According to a release from the office of Los Angeles City Attorney Rocky Delgadillo, the charges include 12 violations of the state's Advance-Fee Talent Services Act: nine for charging clients for acting classes, two for illegal contracts, and one for operating a management company without a bond filed with the state labor department. The 13th count is for maintaining an unlicensed community-care facility.
The City Attorney's Office alleges that Carter, who has represented mainly aspiring actors between the ages of 7 and 17 residing outside California through her company Carter Entertainment since 2006, required her clients to relocate to the L.A. area, sign management contracts with her, and pay $250 to $300 per month for acting classes.
Deputy City Attorney Mark Lambert, who filed the charges against Carter this morning in Los Angeles Superior Court, said the manager housed some of the out-of-state parents and their children in her San Fernando Valley home for $2,000 per month. "The different aspect with this is the group-home situation," Lambert told Back Stage. "My understanding...is [there] were as many as 15 [people] living there at one time. More often it was five or six or seven children with maybe one or two adults." Lambert said Carter operated the alleged group home first in Reseda, then in Chatsworth. The Chatsworth home had been vacated by the time the City Attorney's Office was notified.
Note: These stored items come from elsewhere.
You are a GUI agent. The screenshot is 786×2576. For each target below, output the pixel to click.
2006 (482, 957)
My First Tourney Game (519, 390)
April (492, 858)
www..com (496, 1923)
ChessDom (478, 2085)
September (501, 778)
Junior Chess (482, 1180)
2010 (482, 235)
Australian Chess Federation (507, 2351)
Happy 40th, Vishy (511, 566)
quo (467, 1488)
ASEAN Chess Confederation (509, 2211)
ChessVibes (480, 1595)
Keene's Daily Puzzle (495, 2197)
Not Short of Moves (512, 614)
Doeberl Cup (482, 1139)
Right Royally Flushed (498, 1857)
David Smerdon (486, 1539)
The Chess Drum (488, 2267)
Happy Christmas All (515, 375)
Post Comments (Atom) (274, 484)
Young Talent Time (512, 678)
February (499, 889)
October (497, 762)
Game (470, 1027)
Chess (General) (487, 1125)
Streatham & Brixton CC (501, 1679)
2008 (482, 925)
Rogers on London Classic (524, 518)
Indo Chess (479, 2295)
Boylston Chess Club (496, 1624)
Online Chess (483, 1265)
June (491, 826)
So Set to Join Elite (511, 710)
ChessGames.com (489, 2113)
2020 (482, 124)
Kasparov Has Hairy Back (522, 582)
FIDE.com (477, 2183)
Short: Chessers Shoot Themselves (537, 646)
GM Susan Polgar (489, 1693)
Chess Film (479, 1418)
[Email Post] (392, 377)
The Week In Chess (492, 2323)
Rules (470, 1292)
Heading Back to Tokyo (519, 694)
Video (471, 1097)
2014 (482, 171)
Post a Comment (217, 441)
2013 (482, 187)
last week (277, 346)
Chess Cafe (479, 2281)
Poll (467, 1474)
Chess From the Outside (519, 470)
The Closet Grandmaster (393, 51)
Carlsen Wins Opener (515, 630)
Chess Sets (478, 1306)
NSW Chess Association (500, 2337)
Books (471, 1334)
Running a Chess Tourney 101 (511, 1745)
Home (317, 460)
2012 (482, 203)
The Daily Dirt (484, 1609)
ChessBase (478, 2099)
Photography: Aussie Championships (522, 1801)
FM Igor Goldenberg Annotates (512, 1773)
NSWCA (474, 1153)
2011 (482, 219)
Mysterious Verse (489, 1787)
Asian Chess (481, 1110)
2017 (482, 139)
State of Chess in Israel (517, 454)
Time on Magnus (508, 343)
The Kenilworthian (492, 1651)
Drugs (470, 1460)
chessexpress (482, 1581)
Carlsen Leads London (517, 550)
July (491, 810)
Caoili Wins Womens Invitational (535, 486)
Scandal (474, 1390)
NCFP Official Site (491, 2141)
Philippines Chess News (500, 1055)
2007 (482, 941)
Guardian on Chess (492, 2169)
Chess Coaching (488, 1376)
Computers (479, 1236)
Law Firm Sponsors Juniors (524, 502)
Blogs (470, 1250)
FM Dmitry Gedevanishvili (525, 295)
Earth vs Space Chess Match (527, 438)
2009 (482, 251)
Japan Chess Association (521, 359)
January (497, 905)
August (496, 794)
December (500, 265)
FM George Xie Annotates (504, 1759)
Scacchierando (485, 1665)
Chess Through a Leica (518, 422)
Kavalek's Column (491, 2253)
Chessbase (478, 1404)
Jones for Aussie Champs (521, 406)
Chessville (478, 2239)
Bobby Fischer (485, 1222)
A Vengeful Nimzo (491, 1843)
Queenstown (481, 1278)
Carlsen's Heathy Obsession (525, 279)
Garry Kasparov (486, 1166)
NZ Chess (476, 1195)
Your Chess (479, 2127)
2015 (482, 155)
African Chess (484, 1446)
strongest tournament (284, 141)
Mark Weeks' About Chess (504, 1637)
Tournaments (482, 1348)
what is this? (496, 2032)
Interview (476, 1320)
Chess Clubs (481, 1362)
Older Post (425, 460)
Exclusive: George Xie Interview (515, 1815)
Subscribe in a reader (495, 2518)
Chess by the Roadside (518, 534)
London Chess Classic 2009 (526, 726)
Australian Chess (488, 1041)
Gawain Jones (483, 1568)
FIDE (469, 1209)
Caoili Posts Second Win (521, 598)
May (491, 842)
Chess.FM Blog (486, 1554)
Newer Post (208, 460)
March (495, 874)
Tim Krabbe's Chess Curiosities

Lambert became aware of Carter's operations when the BizParentz Foundation, an organization for parents of children working in the entertainment industry, forwarded parents' complaints to the City Attorney's Office. He has been investigating Carter since March.
BizParentz co-founder Anne Henry said her organization attempted to educate Carter on the laws before referring parents to the city attorney. "We became aware that she was housing children when some of her clients approached our foundation for advice on a new contract they had been presented with. Over a period of weeks, more and more of Ms. Carter's clients called us, and it became apparent that law enforcement needed to become involved," Henry wrote to Back Stage via email. "We're thrilled with the criminal charges because we want the public to understand what is normal and accepted business practice in our industry. Housing clients is not normal and is dangerous for kids.... We think kids will be safer if everyone realizes what the laws are and that violating them, especially when it comes to kids, will result in criminal prosecution."
Calls and emails to Carter were not returned as of press time. Her arraignment has been set for Oct. 8 in Division 81 of L.A. Superior Court.